» Try it
Count how many lines of the material below have the word "Τραγωδία" and give only the number.

Information supplied Start Marker

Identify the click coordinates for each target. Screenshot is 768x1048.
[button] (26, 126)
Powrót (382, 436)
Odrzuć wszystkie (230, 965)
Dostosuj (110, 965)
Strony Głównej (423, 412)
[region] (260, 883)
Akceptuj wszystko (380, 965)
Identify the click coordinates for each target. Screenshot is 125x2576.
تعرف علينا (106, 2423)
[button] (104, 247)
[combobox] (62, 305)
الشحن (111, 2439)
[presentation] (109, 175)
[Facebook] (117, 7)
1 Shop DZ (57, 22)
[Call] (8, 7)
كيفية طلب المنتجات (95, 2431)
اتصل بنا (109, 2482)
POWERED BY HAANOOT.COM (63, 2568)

Information supplied End Marker
Information supplied Start Marker

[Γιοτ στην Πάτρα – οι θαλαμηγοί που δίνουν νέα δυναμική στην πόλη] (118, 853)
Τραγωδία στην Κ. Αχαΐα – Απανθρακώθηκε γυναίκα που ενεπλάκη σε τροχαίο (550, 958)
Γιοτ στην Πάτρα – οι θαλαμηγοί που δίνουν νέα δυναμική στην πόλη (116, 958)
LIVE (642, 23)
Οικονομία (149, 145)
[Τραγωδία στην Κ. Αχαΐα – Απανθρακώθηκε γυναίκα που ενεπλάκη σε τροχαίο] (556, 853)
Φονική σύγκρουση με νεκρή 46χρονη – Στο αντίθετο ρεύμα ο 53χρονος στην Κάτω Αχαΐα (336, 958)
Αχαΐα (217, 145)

Information supplied End Marker
Information supplied Start Marker

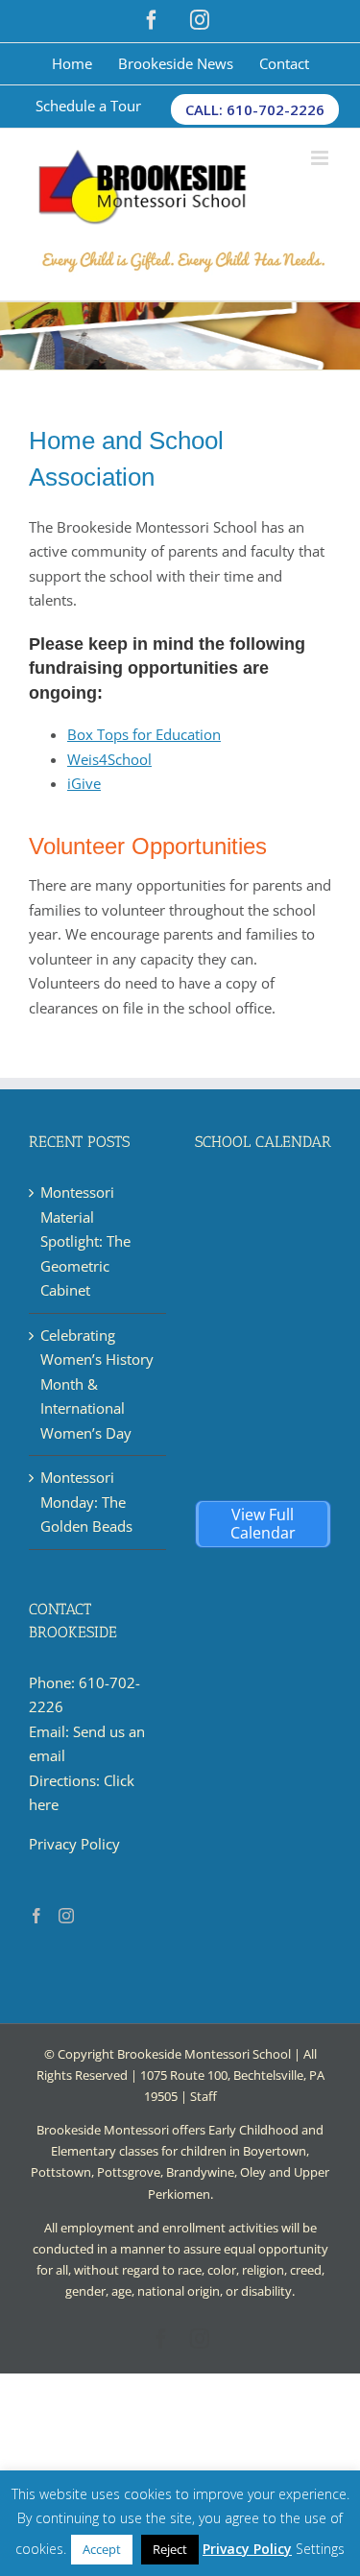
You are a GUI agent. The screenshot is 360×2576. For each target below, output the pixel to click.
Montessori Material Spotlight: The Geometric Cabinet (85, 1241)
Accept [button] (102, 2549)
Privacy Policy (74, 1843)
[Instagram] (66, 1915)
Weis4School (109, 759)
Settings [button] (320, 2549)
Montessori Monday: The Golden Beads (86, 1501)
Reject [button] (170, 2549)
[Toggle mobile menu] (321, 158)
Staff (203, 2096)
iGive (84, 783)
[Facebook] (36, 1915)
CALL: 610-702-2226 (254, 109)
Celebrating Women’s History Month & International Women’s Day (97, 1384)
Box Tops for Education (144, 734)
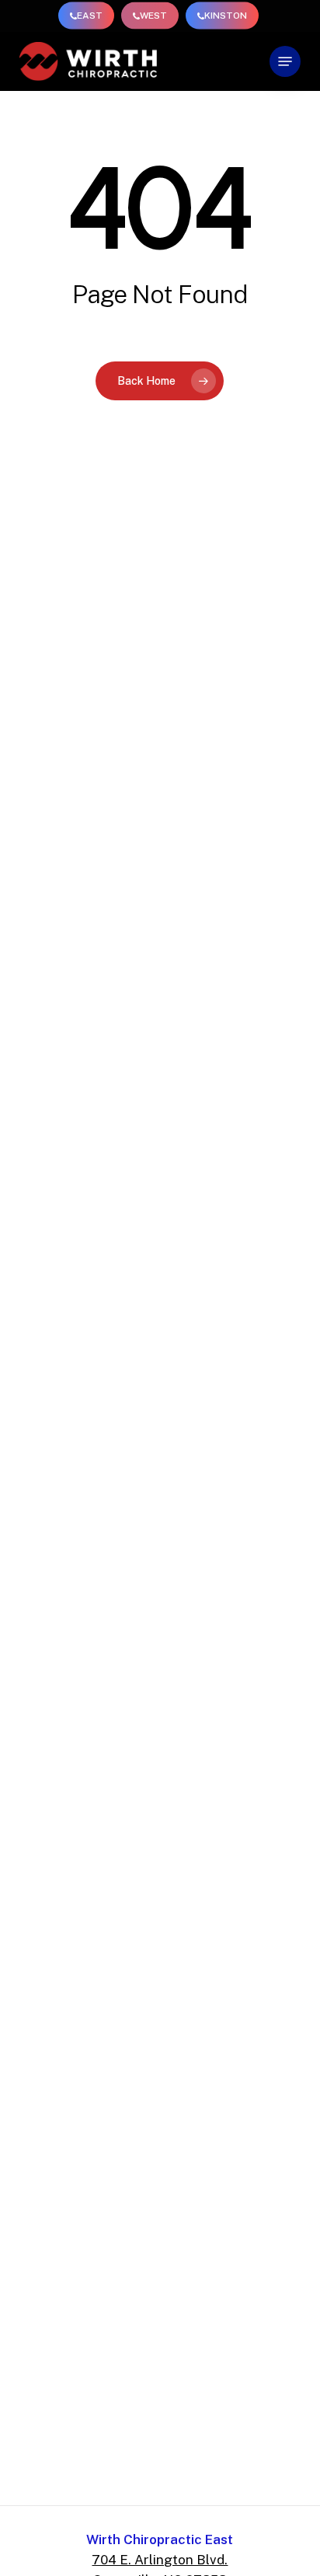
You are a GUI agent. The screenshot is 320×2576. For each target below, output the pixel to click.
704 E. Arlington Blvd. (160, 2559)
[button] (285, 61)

Information supplied End Marker

» Result below
2